# WHAT NEEDS TO BE DONE
Set down every record below exactly as it stands.

DATA FOR ANALYSIS Start Marker

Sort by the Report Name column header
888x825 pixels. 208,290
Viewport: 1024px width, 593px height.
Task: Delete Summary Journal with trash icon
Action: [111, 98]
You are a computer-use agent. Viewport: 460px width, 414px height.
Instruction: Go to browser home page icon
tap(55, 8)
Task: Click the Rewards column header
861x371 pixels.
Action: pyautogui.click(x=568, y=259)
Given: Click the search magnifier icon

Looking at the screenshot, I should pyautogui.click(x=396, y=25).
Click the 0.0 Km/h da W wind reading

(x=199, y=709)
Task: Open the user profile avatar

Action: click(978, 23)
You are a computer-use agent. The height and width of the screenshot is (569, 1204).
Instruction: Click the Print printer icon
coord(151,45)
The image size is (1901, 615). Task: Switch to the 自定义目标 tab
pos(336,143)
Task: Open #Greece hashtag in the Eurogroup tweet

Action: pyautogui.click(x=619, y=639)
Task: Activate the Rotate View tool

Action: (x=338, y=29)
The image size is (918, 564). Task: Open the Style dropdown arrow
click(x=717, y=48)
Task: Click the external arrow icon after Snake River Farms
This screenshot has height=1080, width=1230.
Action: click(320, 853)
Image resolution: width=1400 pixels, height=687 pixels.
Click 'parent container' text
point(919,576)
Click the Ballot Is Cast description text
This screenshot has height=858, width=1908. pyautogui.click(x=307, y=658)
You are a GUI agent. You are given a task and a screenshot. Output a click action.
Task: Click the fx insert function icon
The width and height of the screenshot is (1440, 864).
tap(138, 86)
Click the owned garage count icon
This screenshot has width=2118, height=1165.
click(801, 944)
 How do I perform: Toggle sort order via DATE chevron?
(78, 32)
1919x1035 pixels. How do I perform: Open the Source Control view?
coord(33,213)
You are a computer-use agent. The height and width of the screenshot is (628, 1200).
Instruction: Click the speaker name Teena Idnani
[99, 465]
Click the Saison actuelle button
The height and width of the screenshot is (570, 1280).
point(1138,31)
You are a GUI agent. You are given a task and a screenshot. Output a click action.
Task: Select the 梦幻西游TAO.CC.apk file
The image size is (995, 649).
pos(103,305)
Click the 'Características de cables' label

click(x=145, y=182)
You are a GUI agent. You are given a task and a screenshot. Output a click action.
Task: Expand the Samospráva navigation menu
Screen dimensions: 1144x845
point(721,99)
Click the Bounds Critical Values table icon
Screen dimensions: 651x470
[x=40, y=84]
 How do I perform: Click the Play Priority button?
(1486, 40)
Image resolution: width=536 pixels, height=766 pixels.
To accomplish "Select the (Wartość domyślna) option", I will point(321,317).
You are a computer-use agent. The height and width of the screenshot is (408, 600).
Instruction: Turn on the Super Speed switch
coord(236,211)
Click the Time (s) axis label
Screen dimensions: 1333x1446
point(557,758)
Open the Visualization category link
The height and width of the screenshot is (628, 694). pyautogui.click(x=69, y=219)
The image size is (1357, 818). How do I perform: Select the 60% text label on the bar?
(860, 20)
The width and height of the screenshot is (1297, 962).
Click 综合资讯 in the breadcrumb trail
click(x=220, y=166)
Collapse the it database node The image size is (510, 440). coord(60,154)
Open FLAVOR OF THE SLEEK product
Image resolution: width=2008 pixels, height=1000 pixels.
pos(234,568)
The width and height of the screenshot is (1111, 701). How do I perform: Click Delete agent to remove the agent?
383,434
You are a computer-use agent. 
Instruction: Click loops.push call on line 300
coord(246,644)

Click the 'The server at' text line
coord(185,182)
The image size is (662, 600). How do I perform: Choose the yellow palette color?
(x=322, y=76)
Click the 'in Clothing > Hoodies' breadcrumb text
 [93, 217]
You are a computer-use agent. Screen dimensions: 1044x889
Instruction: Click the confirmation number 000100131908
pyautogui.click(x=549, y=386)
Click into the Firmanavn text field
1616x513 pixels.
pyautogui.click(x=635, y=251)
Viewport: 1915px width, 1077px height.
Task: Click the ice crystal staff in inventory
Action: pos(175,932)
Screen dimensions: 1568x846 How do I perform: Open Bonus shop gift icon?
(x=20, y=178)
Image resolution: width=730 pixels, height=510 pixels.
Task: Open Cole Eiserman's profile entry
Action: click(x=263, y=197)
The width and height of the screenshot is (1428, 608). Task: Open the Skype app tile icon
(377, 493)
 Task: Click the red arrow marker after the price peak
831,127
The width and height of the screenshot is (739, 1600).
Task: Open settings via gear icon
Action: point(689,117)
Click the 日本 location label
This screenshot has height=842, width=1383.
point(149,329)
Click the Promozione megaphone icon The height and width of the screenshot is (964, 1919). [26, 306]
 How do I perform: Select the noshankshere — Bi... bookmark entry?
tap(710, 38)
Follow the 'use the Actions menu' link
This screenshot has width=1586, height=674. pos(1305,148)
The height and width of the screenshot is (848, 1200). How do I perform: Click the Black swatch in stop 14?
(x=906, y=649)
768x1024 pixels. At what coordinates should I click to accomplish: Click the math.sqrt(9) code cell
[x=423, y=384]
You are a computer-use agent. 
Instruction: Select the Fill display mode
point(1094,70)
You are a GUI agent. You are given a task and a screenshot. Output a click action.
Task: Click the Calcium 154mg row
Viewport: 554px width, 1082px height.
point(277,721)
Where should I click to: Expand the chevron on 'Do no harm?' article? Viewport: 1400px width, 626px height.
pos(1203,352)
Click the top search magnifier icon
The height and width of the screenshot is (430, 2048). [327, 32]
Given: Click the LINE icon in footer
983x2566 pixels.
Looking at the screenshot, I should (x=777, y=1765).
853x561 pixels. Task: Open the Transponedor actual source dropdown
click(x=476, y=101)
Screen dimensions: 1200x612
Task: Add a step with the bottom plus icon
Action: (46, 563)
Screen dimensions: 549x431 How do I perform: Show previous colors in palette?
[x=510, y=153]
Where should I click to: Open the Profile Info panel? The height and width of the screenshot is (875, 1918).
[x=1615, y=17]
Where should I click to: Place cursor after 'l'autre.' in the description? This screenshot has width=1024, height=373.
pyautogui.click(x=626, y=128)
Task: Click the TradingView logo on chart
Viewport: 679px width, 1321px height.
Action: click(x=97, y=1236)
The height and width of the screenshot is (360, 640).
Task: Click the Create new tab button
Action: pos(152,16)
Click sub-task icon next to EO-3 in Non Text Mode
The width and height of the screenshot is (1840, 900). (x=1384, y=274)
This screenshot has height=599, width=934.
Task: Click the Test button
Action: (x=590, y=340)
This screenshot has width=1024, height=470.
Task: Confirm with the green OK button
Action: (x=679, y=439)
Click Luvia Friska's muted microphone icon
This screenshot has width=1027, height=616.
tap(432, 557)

DATA FOR ANALYSIS End Marker

# ANSWER TO THE EXERCISE
Sort by the Report Name column header
888x825 pixels. 208,290
Viewport: 1024px width, 593px height.
Task: Delete Summary Journal with trash icon
Action: [111, 98]
You are a computer-use agent. Viewport: 460px width, 414px height.
Instruction: Go to browser home page icon
tap(55, 8)
Task: Click the Rewards column header
861x371 pixels.
Action: pyautogui.click(x=568, y=259)
Given: Click the search magnifier icon

Looking at the screenshot, I should pyautogui.click(x=396, y=25).
Click the 0.0 Km/h da W wind reading

(x=199, y=709)
Task: Open the user profile avatar

Action: click(978, 23)
You are a computer-use agent. The height and width of the screenshot is (569, 1204).
Instruction: Click the Print printer icon
coord(151,45)
The image size is (1901, 615). Task: Switch to the 自定义目标 tab
pos(336,143)
Task: Open #Greece hashtag in the Eurogroup tweet

Action: pyautogui.click(x=619, y=639)
Task: Activate the Rotate View tool

Action: (x=338, y=29)
The image size is (918, 564). Task: Open the Style dropdown arrow
click(x=717, y=48)
Task: Click the external arrow icon after Snake River Farms
This screenshot has height=1080, width=1230.
Action: click(320, 853)
Image resolution: width=1400 pixels, height=687 pixels.
Click 'parent container' text
point(919,576)
Click the Ballot Is Cast description text
This screenshot has height=858, width=1908. pyautogui.click(x=307, y=658)
You are a GUI agent. You are given a task and a screenshot. Output a click action.
Task: Click the fx insert function icon
The width and height of the screenshot is (1440, 864).
tap(138, 86)
Click the owned garage count icon
This screenshot has width=2118, height=1165.
click(801, 944)
 How do I perform: Toggle sort order via DATE chevron?
(78, 32)
1919x1035 pixels. How do I perform: Open the Source Control view?
coord(33,213)
You are a computer-use agent. The height and width of the screenshot is (628, 1200).
Instruction: Click the speaker name Teena Idnani
[99, 465]
Click the Saison actuelle button
The height and width of the screenshot is (570, 1280).
point(1138,31)
You are a GUI agent. You are given a task and a screenshot. Output a click action.
Task: Select the 梦幻西游TAO.CC.apk file
The image size is (995, 649).
pos(103,305)
Click the 'Características de cables' label

click(x=145, y=182)
You are a GUI agent. You are given a task and a screenshot. Output a click action.
Task: Expand the Samospráva navigation menu
Screen dimensions: 1144x845
point(721,99)
Click the Bounds Critical Values table icon
Screen dimensions: 651x470
[x=40, y=84]
 How do I perform: Click the Play Priority button?
(1486, 40)
Image resolution: width=536 pixels, height=766 pixels.
To accomplish "Select the (Wartość domyślna) option", I will point(321,317).
You are a computer-use agent. The height and width of the screenshot is (408, 600).
Instruction: Turn on the Super Speed switch
coord(236,211)
Click the Time (s) axis label
Screen dimensions: 1333x1446
point(557,758)
Open the Visualization category link
The height and width of the screenshot is (628, 694). pyautogui.click(x=69, y=219)
The image size is (1357, 818). How do I perform: Select the 60% text label on the bar?
(860, 20)
The width and height of the screenshot is (1297, 962).
Click 综合资讯 in the breadcrumb trail
click(x=220, y=166)
Collapse the it database node The image size is (510, 440). coord(60,154)
Open FLAVOR OF THE SLEEK product
Image resolution: width=2008 pixels, height=1000 pixels.
pos(234,568)
The width and height of the screenshot is (1111, 701). How do I perform: Click Delete agent to remove the agent?
383,434
You are a computer-use agent. 
Instruction: Click loops.push call on line 300
coord(246,644)

Click the 'The server at' text line
coord(185,182)
The image size is (662, 600). How do I perform: Choose the yellow palette color?
(x=322, y=76)
Click the 'in Clothing > Hoodies' breadcrumb text
 [93, 217]
You are a computer-use agent. Screen dimensions: 1044x889
Instruction: Click the confirmation number 000100131908
pyautogui.click(x=549, y=386)
Click into the Firmanavn text field
1616x513 pixels.
pyautogui.click(x=635, y=251)
Viewport: 1915px width, 1077px height.
Task: Click the ice crystal staff in inventory
Action: pos(175,932)
Screen dimensions: 1568x846 How do I perform: Open Bonus shop gift icon?
(x=20, y=178)
Image resolution: width=730 pixels, height=510 pixels.
Task: Open Cole Eiserman's profile entry
Action: click(x=263, y=197)
The width and height of the screenshot is (1428, 608). Task: Open the Skype app tile icon
(377, 493)
 Task: Click the red arrow marker after the price peak
831,127
The width and height of the screenshot is (739, 1600).
Task: Open settings via gear icon
Action: point(689,117)
Click the 日本 location label
This screenshot has height=842, width=1383.
point(149,329)
Click the Promozione megaphone icon The height and width of the screenshot is (964, 1919). [26, 306]
 How do I perform: Select the noshankshere — Bi... bookmark entry?
tap(710, 38)
Follow the 'use the Actions menu' link
This screenshot has width=1586, height=674. pos(1305,148)
The height and width of the screenshot is (848, 1200). How do I perform: Click the Black swatch in stop 14?
(x=906, y=649)
768x1024 pixels. At what coordinates should I click to accomplish: Click the math.sqrt(9) code cell
[x=423, y=384]
You are a computer-use agent. 
Instruction: Select the Fill display mode
point(1094,70)
You are a GUI agent. You are given a task and a screenshot. Output a click action.
Task: Click the Calcium 154mg row
Viewport: 554px width, 1082px height.
point(277,721)
Where should I click to: Expand the chevron on 'Do no harm?' article? Viewport: 1400px width, 626px height.
pos(1203,352)
Click the top search magnifier icon
The height and width of the screenshot is (430, 2048). [327, 32]
Given: Click the LINE icon in footer
983x2566 pixels.
Looking at the screenshot, I should (x=777, y=1765).
853x561 pixels. Task: Open the Transponedor actual source dropdown
click(x=476, y=101)
Screen dimensions: 1200x612
Task: Add a step with the bottom plus icon
Action: (46, 563)
Screen dimensions: 549x431 How do I perform: Show previous colors in palette?
[x=510, y=153]
Where should I click to: Open the Profile Info panel? The height and width of the screenshot is (875, 1918).
[x=1615, y=17]
Where should I click to: Place cursor after 'l'autre.' in the description? This screenshot has width=1024, height=373.
pyautogui.click(x=626, y=128)
Task: Click the TradingView logo on chart
Viewport: 679px width, 1321px height.
Action: click(x=97, y=1236)
The height and width of the screenshot is (360, 640).
Task: Click the Create new tab button
Action: pos(152,16)
Click sub-task icon next to EO-3 in Non Text Mode
The width and height of the screenshot is (1840, 900). (x=1384, y=274)
This screenshot has height=599, width=934.
Task: Click the Test button
Action: (x=590, y=340)
This screenshot has width=1024, height=470.
Task: Confirm with the green OK button
Action: (x=679, y=439)
Click Luvia Friska's muted microphone icon
This screenshot has width=1027, height=616.
tap(432, 557)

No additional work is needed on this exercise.